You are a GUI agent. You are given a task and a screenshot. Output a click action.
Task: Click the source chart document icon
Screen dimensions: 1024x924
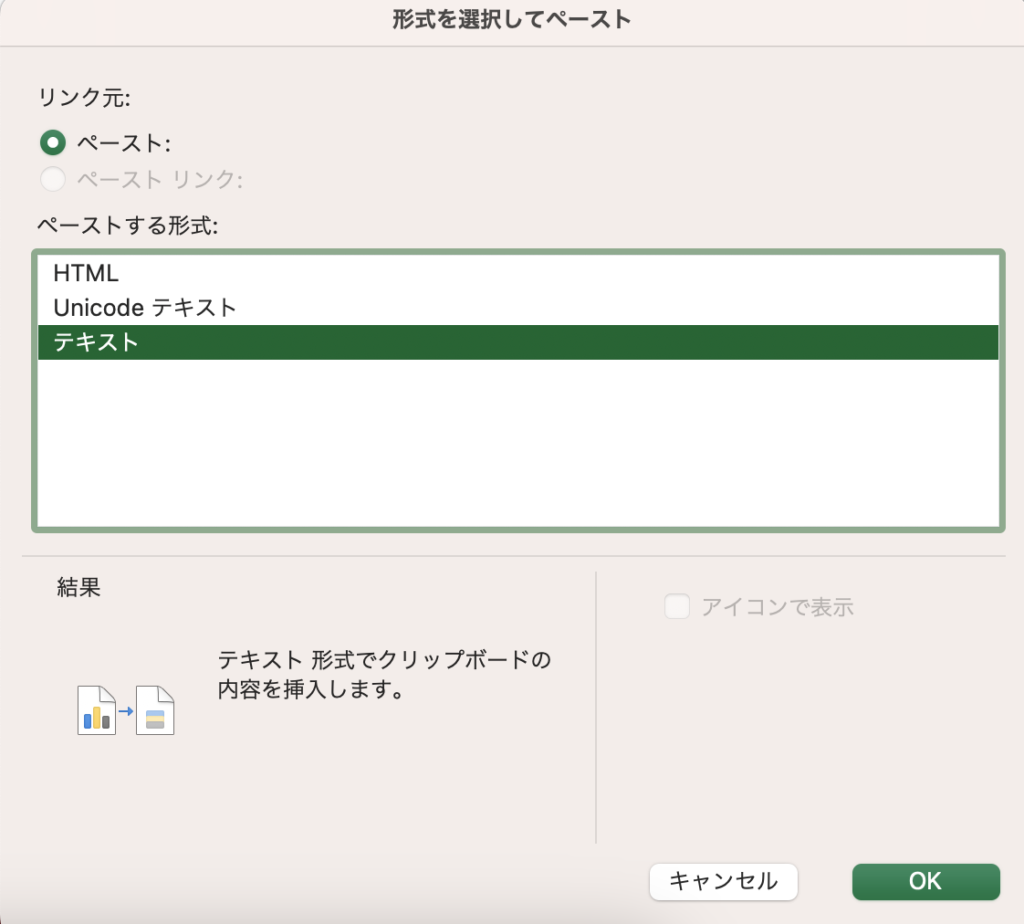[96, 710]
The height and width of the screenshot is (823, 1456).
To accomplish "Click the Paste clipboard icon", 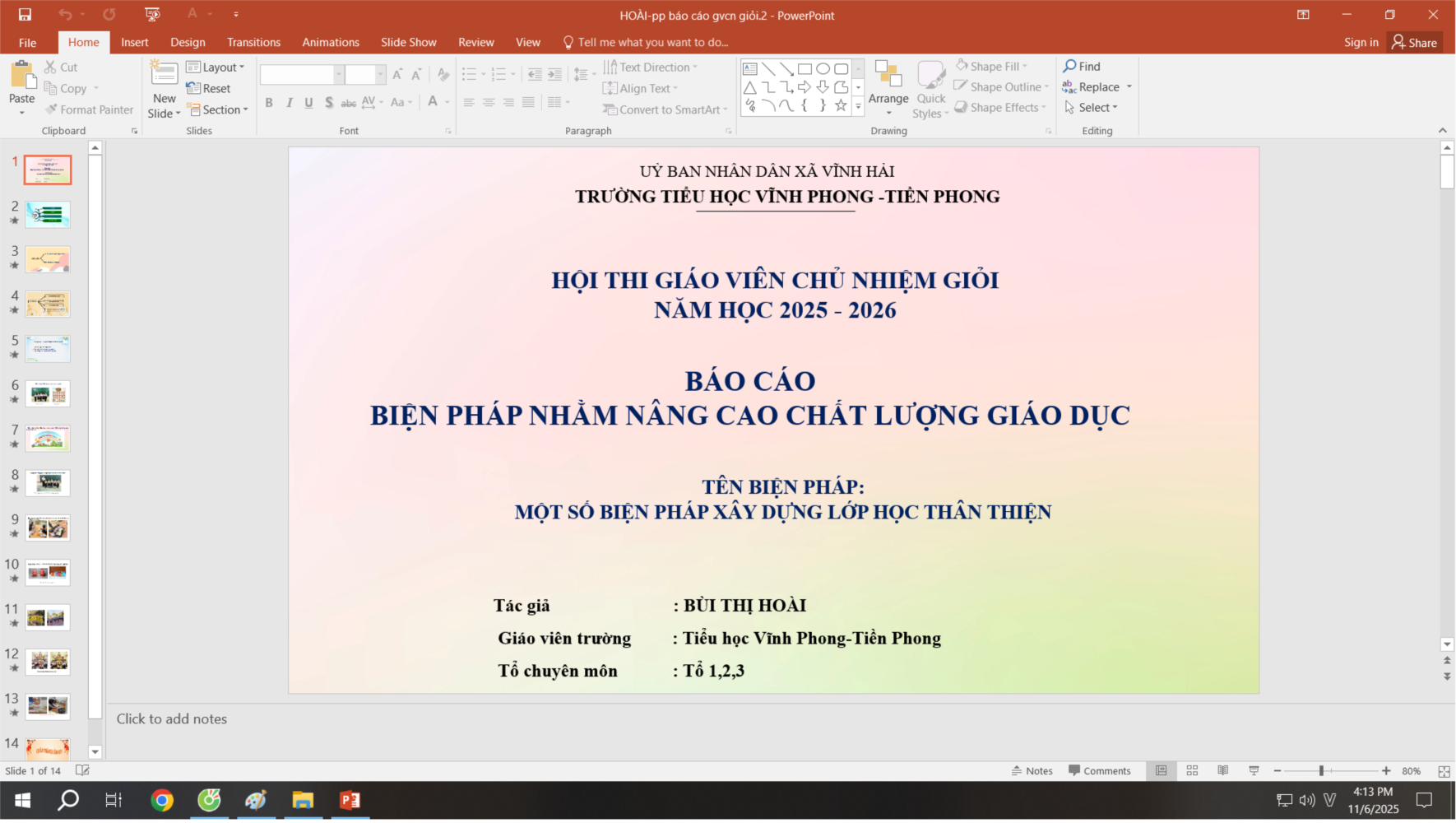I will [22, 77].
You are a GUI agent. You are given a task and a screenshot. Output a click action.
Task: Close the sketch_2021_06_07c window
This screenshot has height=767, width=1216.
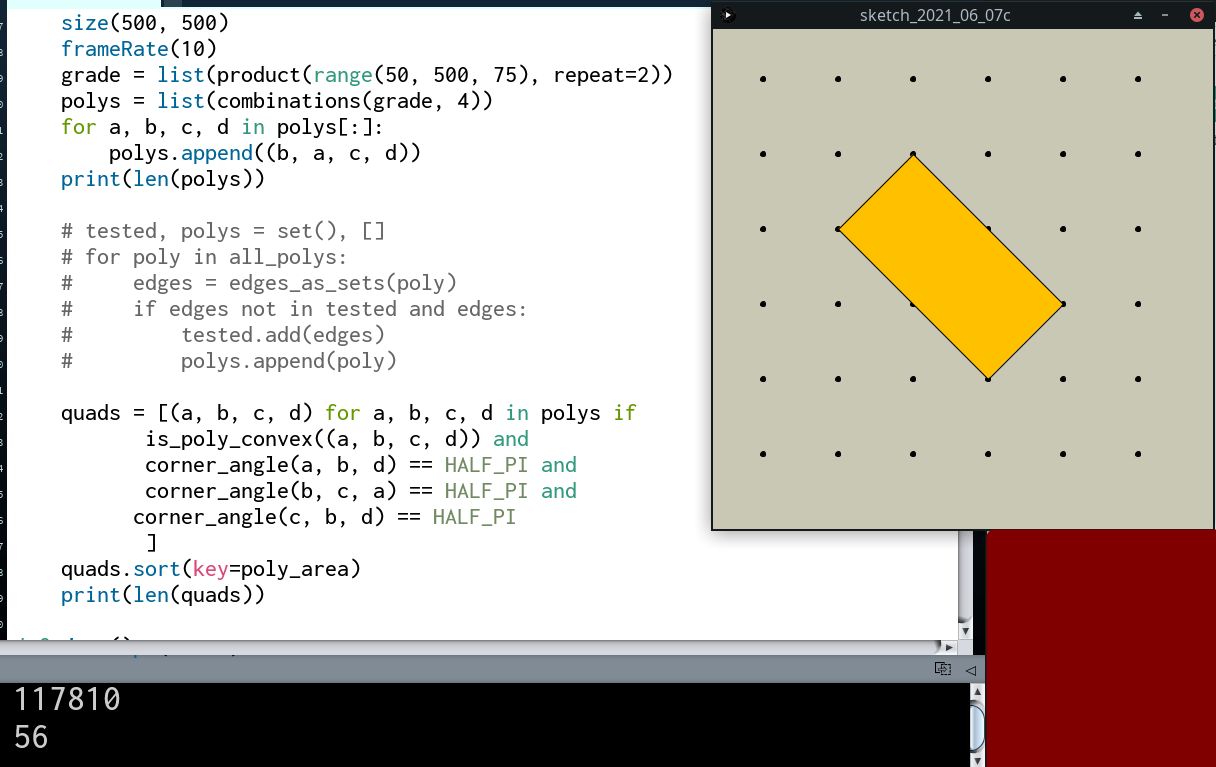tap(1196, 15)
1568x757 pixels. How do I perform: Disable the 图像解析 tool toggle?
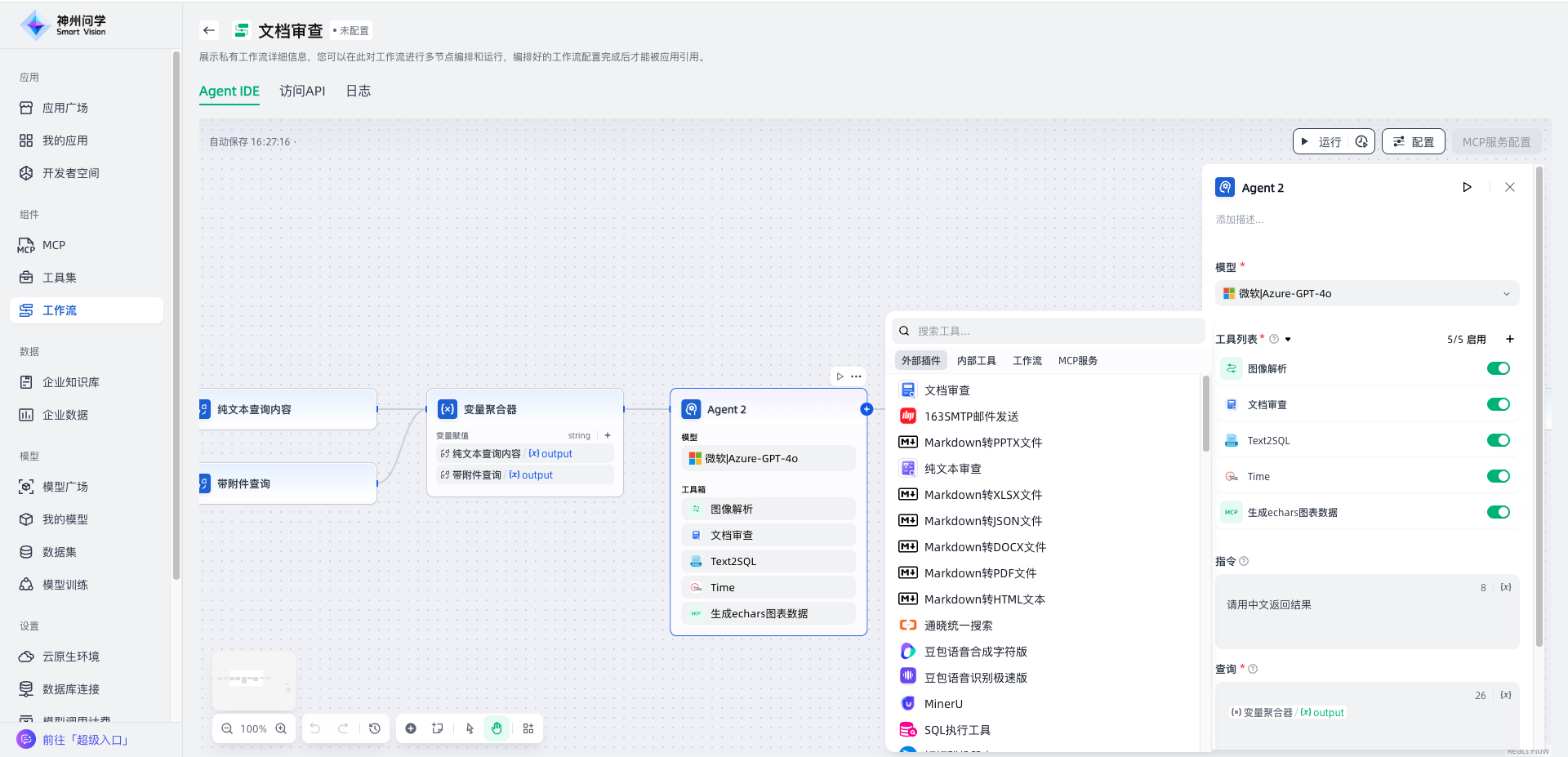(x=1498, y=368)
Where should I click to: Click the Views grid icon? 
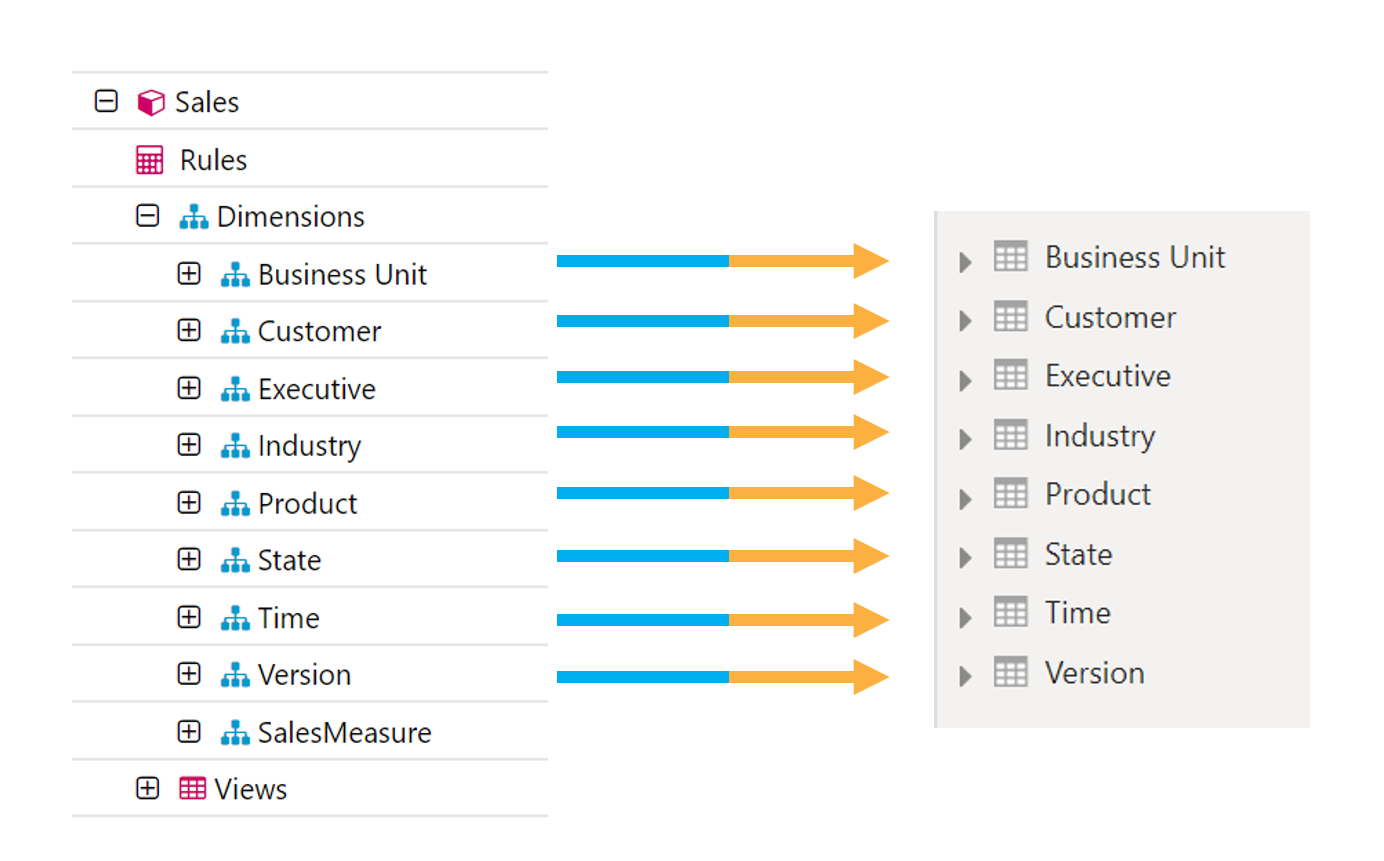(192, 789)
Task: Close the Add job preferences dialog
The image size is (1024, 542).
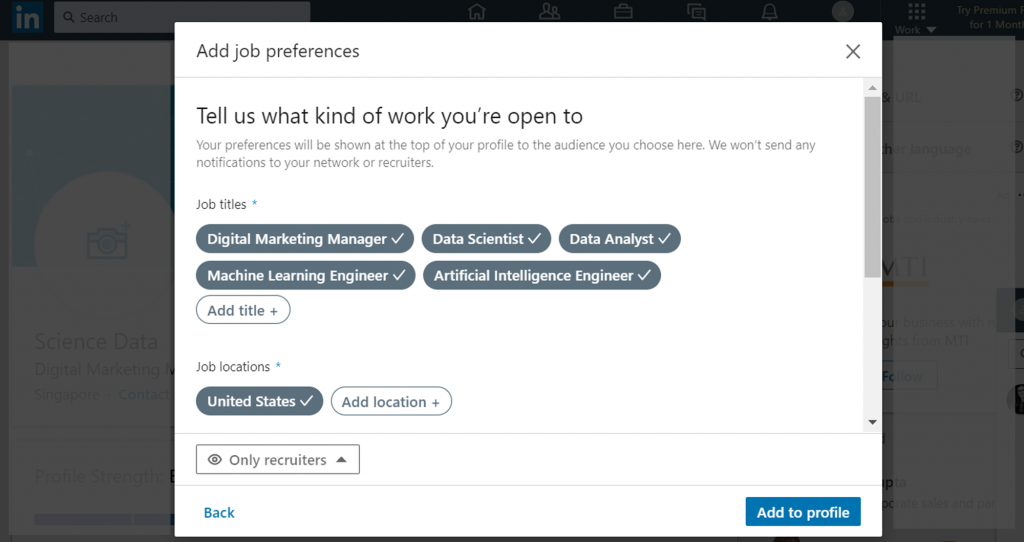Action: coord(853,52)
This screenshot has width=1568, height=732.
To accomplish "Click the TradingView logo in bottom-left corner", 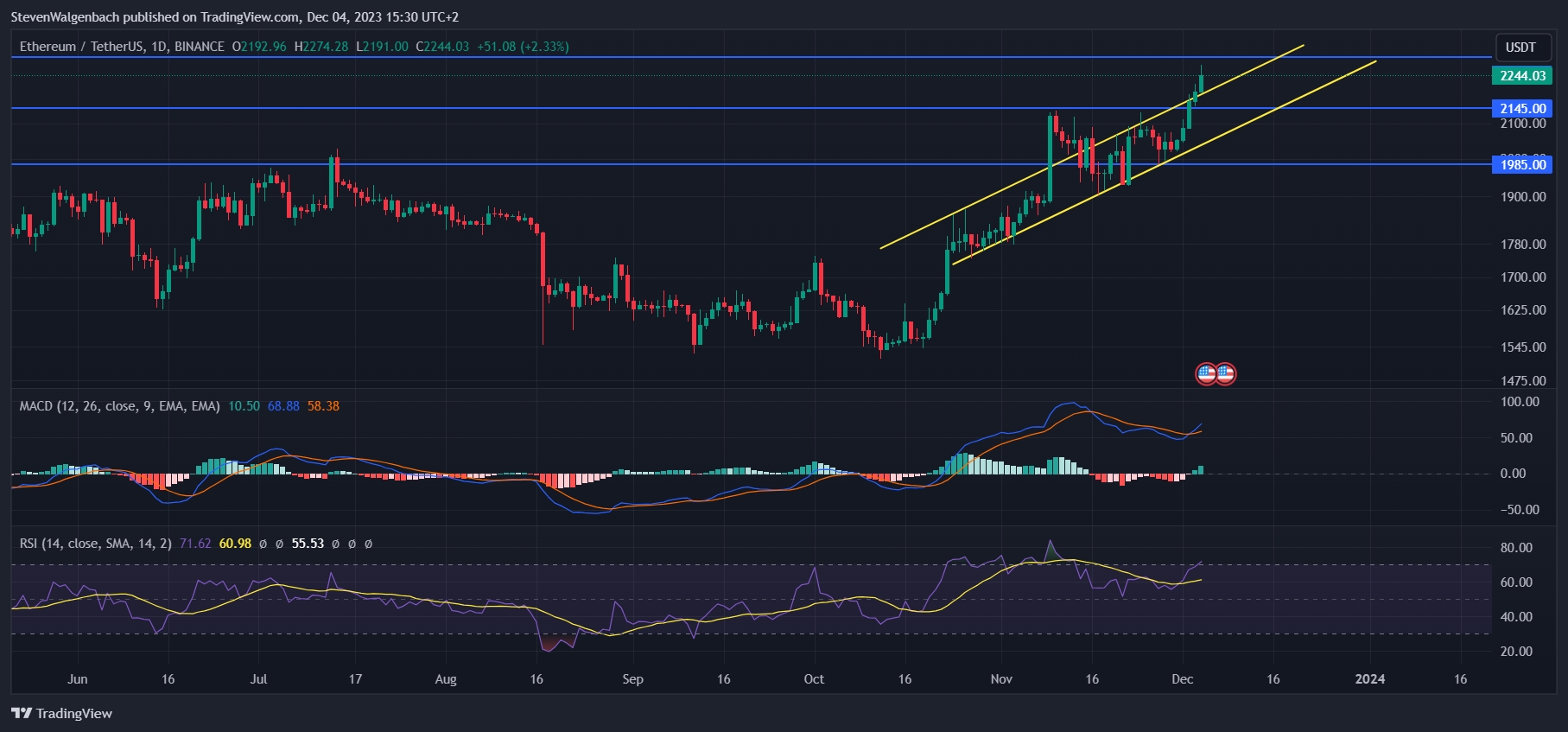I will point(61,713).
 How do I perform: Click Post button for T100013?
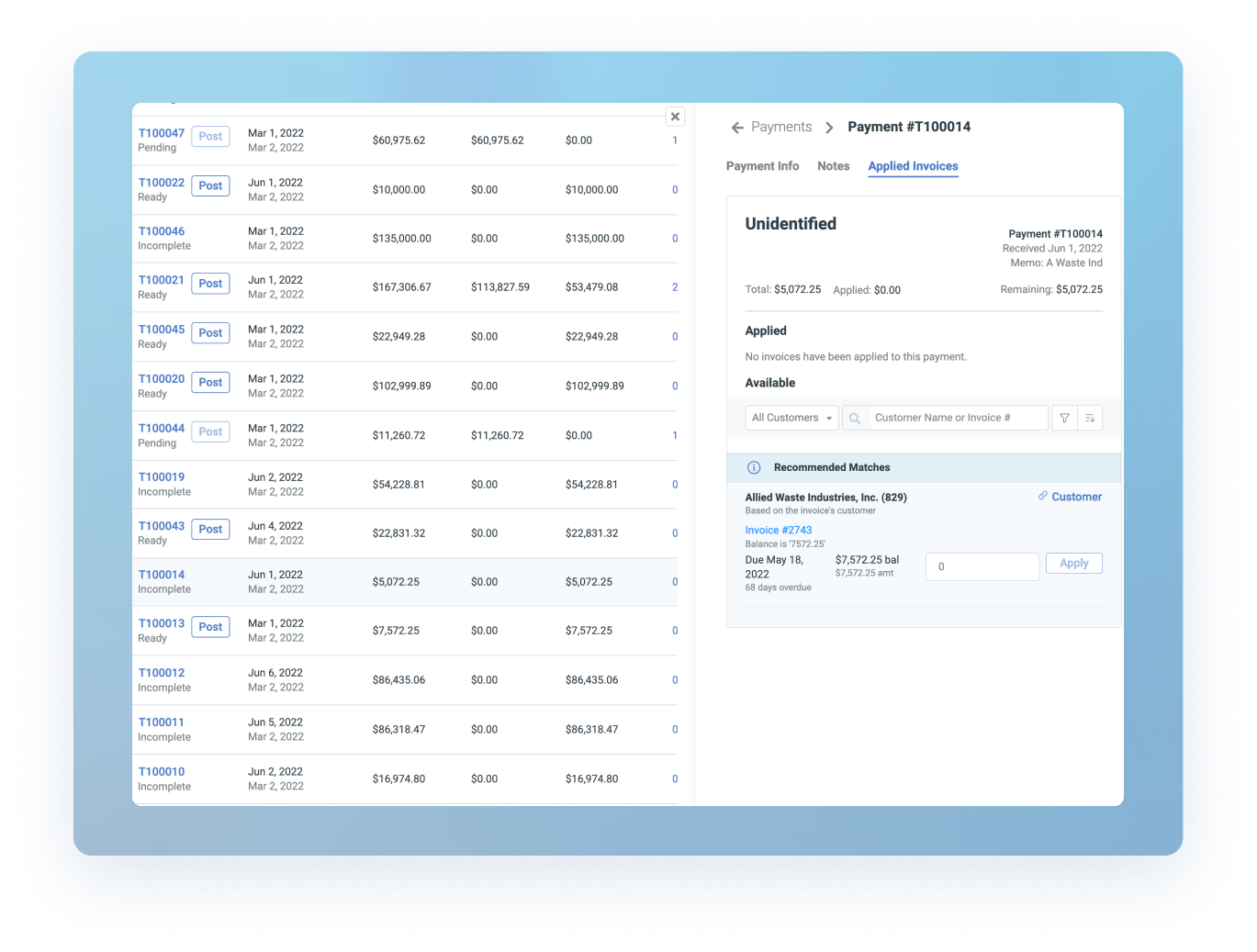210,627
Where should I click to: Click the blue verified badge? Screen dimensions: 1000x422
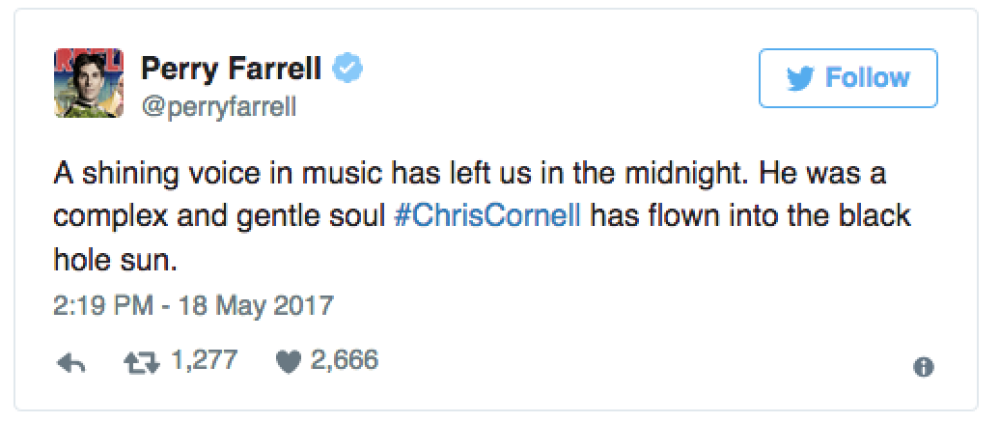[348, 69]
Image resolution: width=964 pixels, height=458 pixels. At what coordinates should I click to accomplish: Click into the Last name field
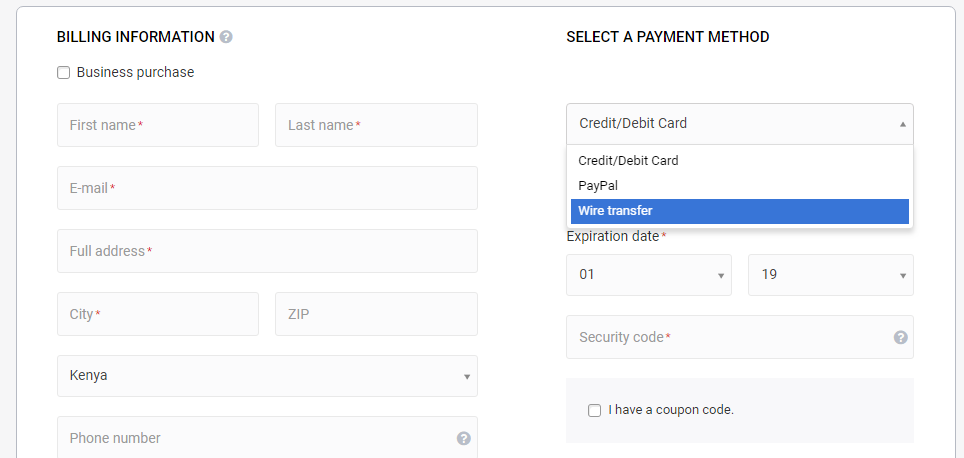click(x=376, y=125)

------------

- [Stated problem]: Render the material from the line containing "Image resolution: width=964" through the end of the material as a Markdown table with the columns Row and Text, leaving out blank lines and pictures.

- [Finished exercise]:
| Row | Text |
|---|---|
| 1 | Image resolution: width=964 pixels, height=458 pixels. At what coordinates should I click to accomplish: Click into the Last name field |
| 2 | click(x=376, y=125) |